RECORDS SHOWN
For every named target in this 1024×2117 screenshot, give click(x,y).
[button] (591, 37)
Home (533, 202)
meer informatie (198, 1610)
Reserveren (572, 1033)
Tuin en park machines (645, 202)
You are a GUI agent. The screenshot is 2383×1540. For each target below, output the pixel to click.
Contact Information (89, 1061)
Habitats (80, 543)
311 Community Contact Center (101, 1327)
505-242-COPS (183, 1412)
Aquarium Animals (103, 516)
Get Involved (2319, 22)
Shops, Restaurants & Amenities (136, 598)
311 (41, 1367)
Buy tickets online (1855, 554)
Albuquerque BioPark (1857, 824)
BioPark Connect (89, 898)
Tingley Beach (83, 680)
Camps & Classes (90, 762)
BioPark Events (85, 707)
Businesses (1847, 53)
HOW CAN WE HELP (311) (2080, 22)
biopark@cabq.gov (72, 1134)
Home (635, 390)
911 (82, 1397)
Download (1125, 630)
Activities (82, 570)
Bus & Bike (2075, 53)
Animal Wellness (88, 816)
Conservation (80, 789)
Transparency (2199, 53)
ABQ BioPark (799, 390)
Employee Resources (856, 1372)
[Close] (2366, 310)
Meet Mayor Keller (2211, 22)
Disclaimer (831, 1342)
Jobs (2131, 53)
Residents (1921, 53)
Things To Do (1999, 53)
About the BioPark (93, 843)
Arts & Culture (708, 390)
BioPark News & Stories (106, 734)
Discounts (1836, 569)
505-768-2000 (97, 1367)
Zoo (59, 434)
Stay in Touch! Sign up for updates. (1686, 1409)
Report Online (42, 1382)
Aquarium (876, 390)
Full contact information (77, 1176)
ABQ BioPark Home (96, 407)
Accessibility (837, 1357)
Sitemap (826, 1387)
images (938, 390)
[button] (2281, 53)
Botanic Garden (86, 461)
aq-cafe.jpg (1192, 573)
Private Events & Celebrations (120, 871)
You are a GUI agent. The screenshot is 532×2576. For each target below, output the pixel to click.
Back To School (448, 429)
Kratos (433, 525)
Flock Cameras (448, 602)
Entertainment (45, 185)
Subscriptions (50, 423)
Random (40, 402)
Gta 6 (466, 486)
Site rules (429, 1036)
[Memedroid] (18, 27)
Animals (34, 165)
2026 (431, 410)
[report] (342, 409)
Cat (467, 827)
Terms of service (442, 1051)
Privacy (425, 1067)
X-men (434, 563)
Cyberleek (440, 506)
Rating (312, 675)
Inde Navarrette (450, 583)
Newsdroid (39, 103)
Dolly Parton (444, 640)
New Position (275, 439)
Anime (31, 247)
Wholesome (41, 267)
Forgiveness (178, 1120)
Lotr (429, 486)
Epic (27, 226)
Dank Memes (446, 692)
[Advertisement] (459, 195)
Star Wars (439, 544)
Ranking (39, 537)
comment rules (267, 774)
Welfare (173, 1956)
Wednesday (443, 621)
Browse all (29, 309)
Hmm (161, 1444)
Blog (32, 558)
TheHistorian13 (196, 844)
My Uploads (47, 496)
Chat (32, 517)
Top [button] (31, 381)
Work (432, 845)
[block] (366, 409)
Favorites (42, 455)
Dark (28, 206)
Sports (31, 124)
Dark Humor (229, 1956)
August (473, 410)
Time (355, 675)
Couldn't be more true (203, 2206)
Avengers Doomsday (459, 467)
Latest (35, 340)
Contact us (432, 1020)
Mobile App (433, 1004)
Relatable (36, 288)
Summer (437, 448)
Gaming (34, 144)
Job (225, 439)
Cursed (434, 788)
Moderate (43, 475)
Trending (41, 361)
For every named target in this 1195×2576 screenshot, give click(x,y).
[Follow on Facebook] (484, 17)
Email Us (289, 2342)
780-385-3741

WHAT TO WORK ON
Leave out every line before the one containing "Time (355, 675)"; set down that line and all remaining lines of the material exactly.

WORKED SOLUTION
Time (355, 675)
Couldn't be more true (203, 2206)
Avengers Doomsday (459, 467)
Latest (35, 340)
Contact us (432, 1020)
Mobile App (433, 1004)
Relatable (36, 288)
Summer (437, 448)
Gaming (34, 144)
Job (225, 439)
Cursed (434, 788)
Moderate (43, 475)
Trending (41, 361)
For every named target in this 1195×2576 screenshot, give click(x,y).
[Follow on Facebook] (484, 17)
Email Us (289, 2342)
780-385-3741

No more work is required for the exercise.